Wonka, well done. This a a great read. Thanks for sharing it.

The only fault with the article is the lame-ass conclusion. I guess the author was exhausted by that point. I submitted a couple of papers like that in school, I think!

In the final section "How Thailand's Bubble Economy Will Pop", after exhaustive analysis of not exactly easy to collect data and some fairly incisive points, he wraps up with a gaping waffle:

"Thailand’s bubble will most likely pop when China’s economic bubble pops."

C'mon! What a cop out. Give your prose some balls.

His wimp out continues with "and/or as global and local interest rates continue to rise, which are what caused the country’s credit and asset bubble in the first place."

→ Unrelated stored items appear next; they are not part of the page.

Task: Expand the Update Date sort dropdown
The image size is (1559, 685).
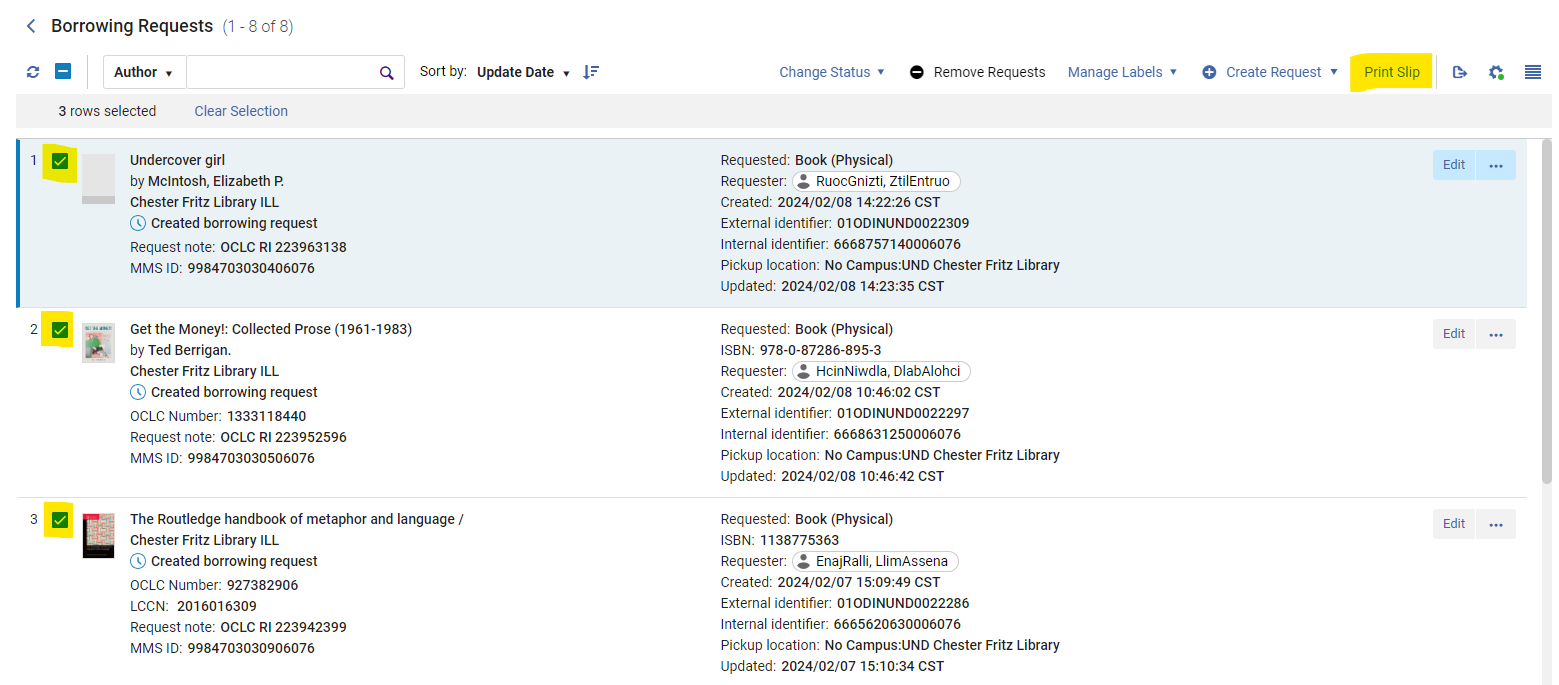Action: tap(523, 72)
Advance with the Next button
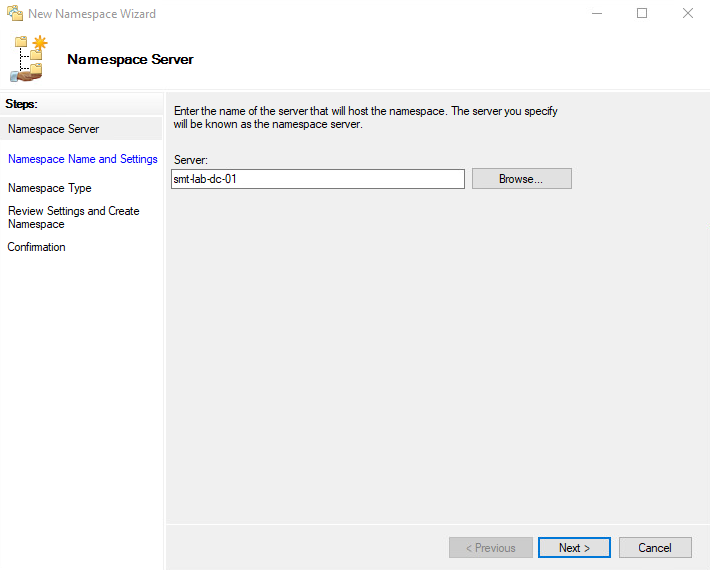 (574, 548)
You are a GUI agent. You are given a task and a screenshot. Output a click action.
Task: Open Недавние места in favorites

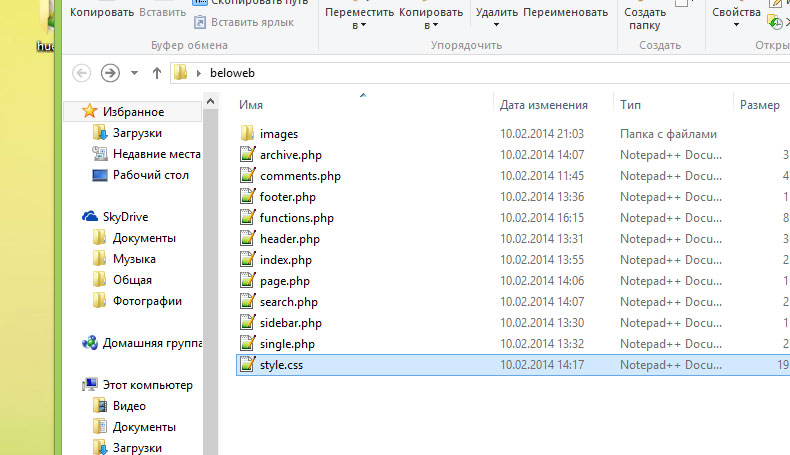click(156, 154)
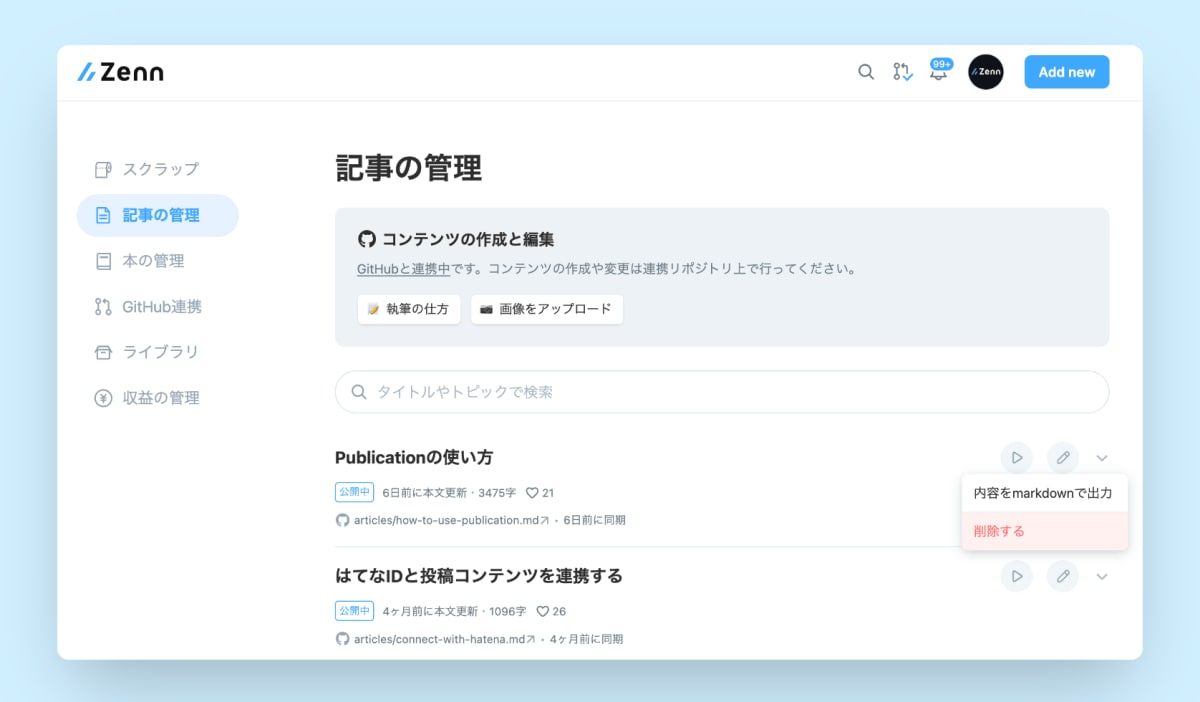Open your profile avatar menu
This screenshot has width=1200, height=702.
point(986,71)
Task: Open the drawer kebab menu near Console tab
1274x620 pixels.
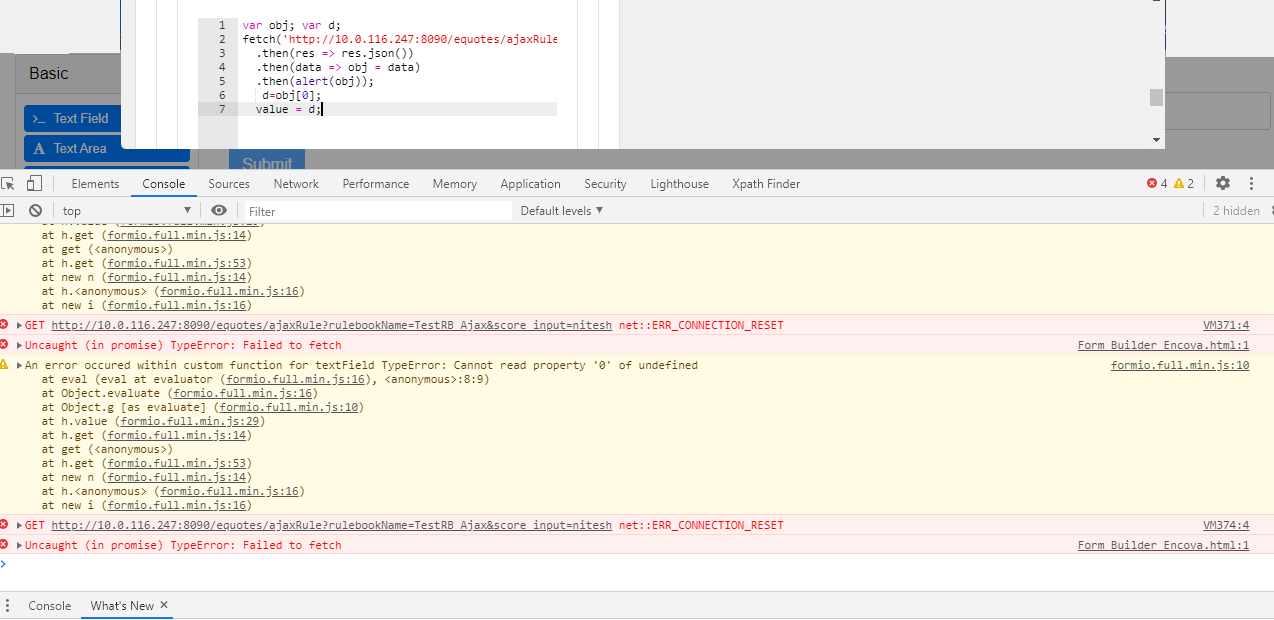Action: point(8,605)

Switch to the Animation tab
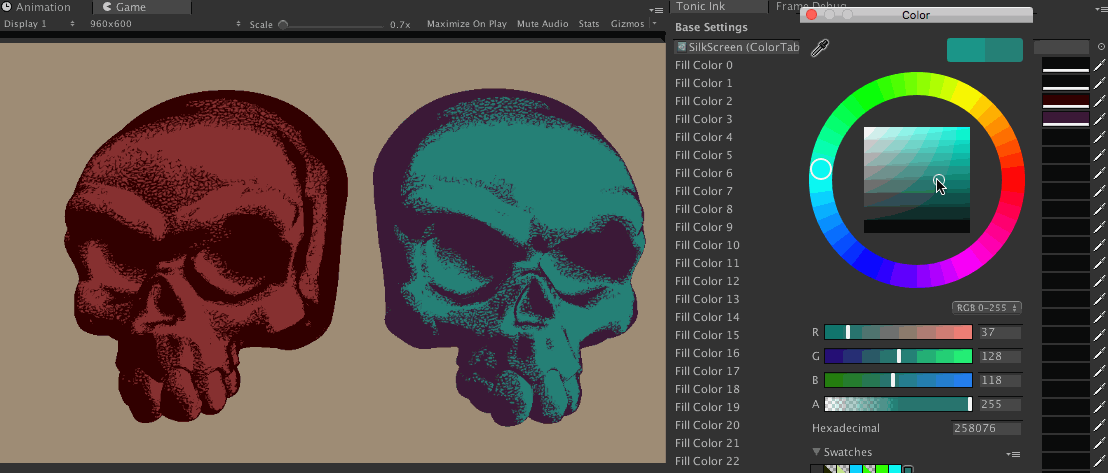click(x=42, y=7)
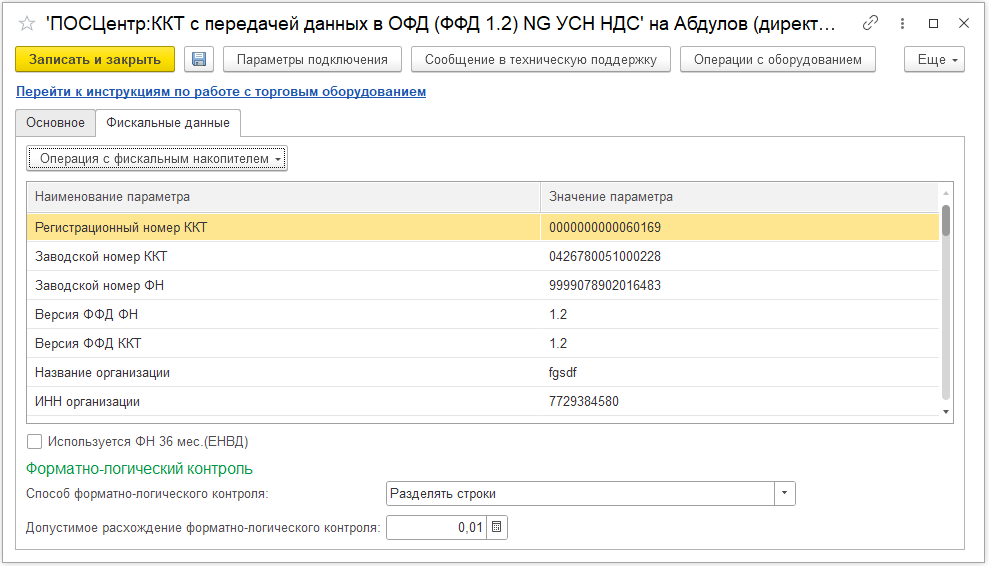
Task: Click 'Параметры подключения' button
Action: coord(312,60)
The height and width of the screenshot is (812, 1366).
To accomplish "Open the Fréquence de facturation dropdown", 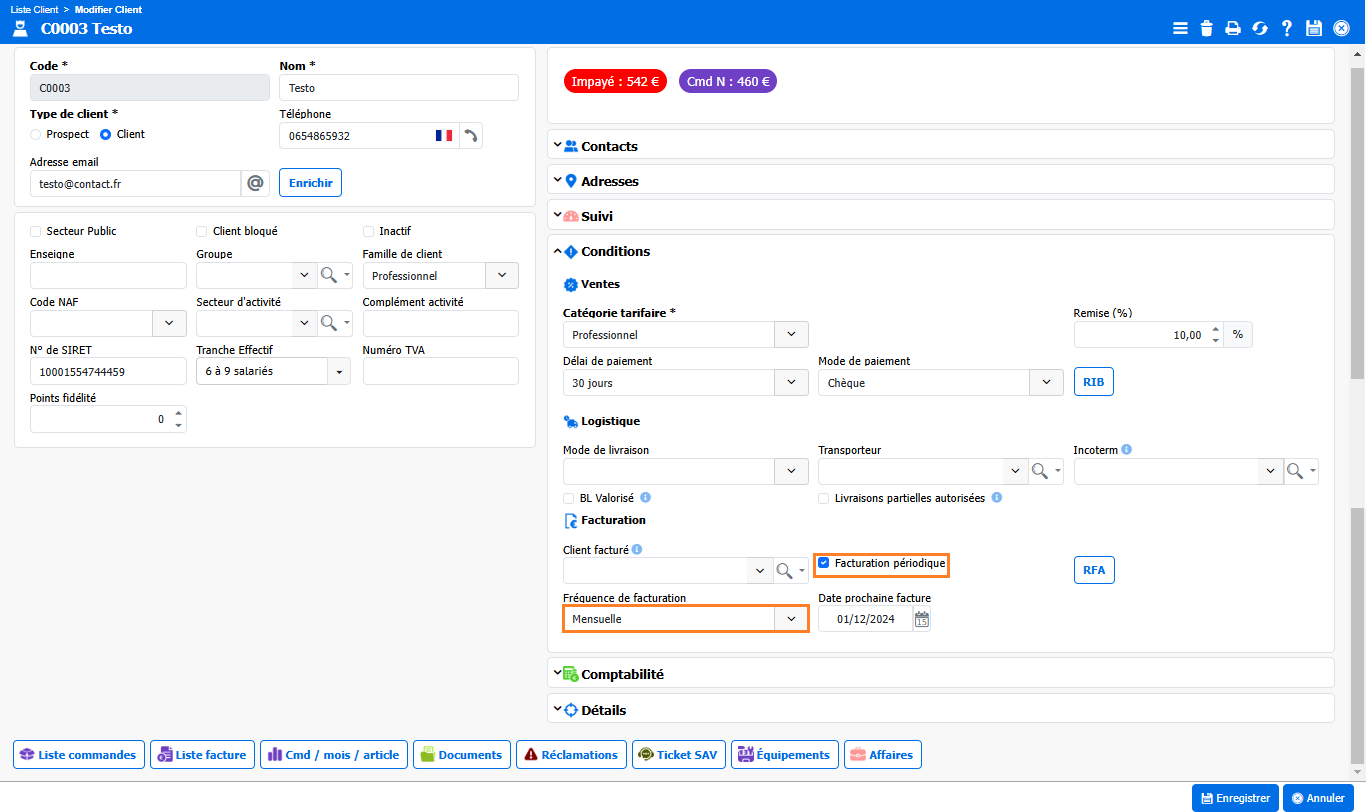I will coord(791,620).
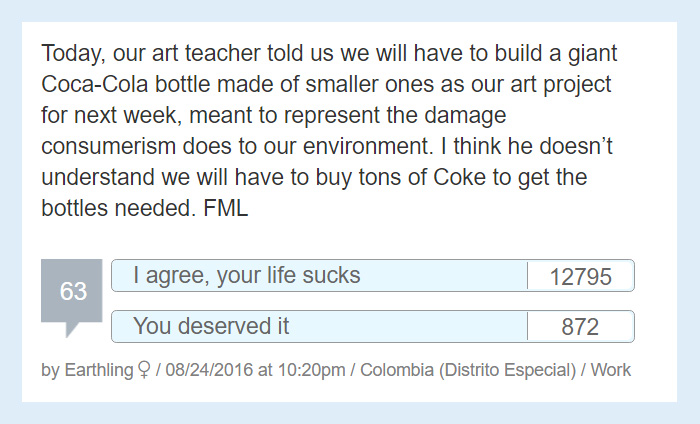Click the Work category link

point(611,370)
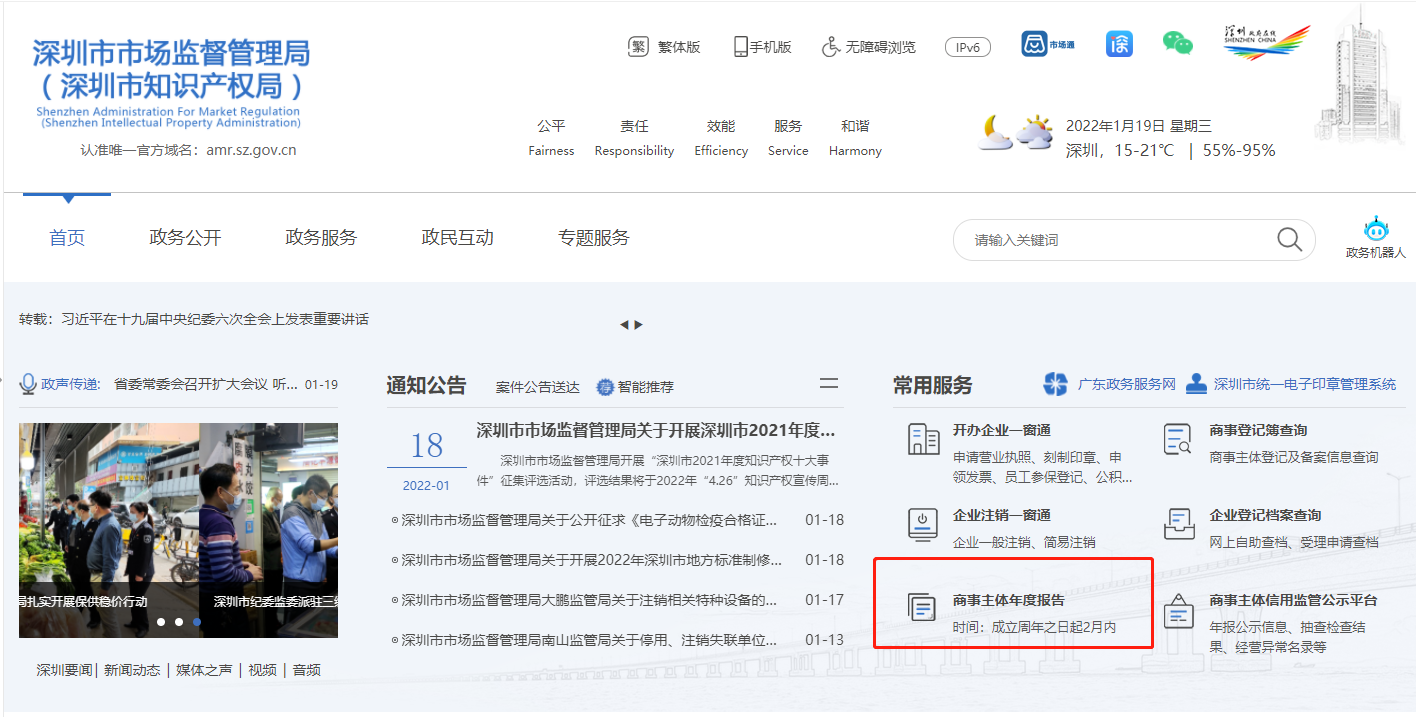
Task: Enable 无障碍浏览 accessibility mode
Action: pos(868,47)
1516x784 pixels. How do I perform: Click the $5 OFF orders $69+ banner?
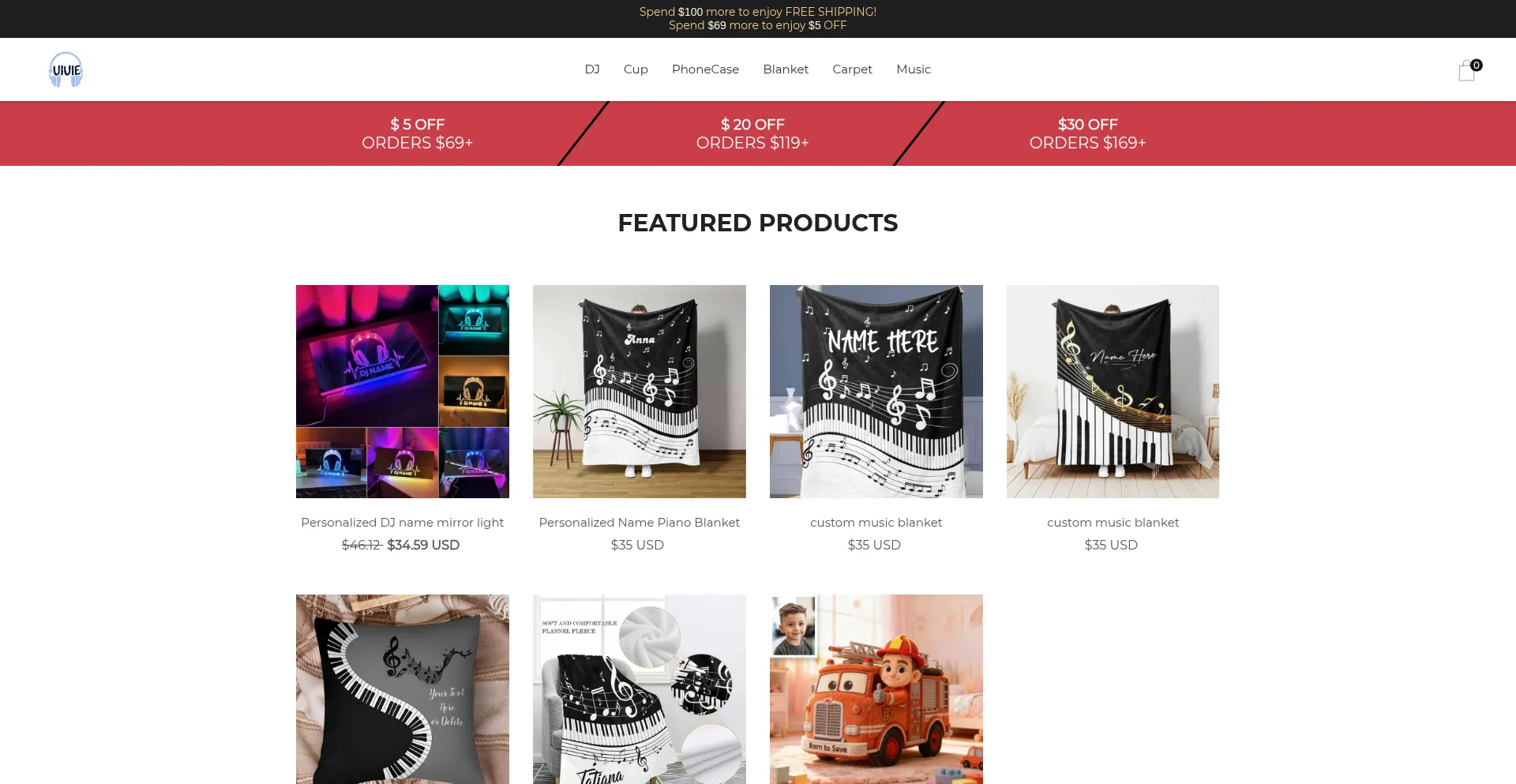click(417, 133)
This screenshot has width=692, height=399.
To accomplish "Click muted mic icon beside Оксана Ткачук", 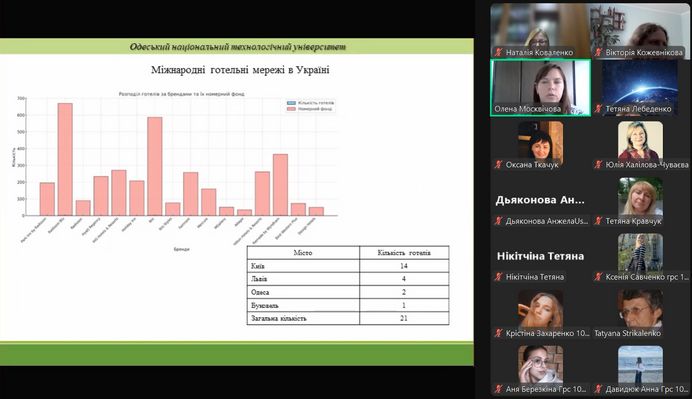I will pyautogui.click(x=498, y=165).
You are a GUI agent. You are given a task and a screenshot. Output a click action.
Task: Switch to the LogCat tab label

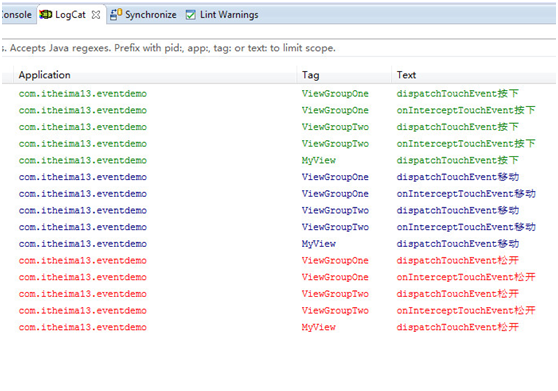click(x=70, y=15)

What does that even mean? Global interest rates dropping (plus QE) encouraged the flood of money into Thailand. They are now rising. But the credit and asset bubbles were caused by low global interest rates. Further, local interest rates are falling, not rising. 2013 saw two rate cuts in Thailand - June and November - to the lowest in three years, and this year should see BOT make one more cut.

To be fair, what he was trying to say is that as QE tapering once again builds momentum, BOT may - at some point - have to raise rates to attract foreign capital. Indeed, IMO, a rate rise in late 2014 would not be a surprise.

Further, Thailand has lower inflation than other Asians. This means "real interest rates" - I'm about to nod off - had been rising. Other economies - India, Indonesia - have been raising rates to combat inflation and attract foreign funds, because US bond yields have been trending higher. (US bond yields rise as QE falls. Zzzzz.) To attract foreign capital away from "safe" US bonds, Thailand will have to raise rates, once the economy firms up. But anything higher than 3% (they had hit 5% briefly in 2006) will be quite a ways off: Thailand has a lot of excess capacity to use up before economic growth can kick in.

Ok. Now I'm sleeping.

Still, aside from blaming the Chinese gorilla - kind of like blaming McDonalds for the world's fat people: easy to do, but tough to link - I don't think he's made a case for how Thailand's Bubble Will Pop.

Anybody have any thoughts? How might Thailand's bubble pop?

Clearly the key will be something that brings consumer and public debt crashing in on itself. This occurred in Japan in the late 1980s, but the situation is different. Or is it? What triggers an asset class crash? What holds the key for the Thai economy's future? Or is all this talk of a bubble simply rubbish?

I've got my own guess on this. I'll add it in a later post.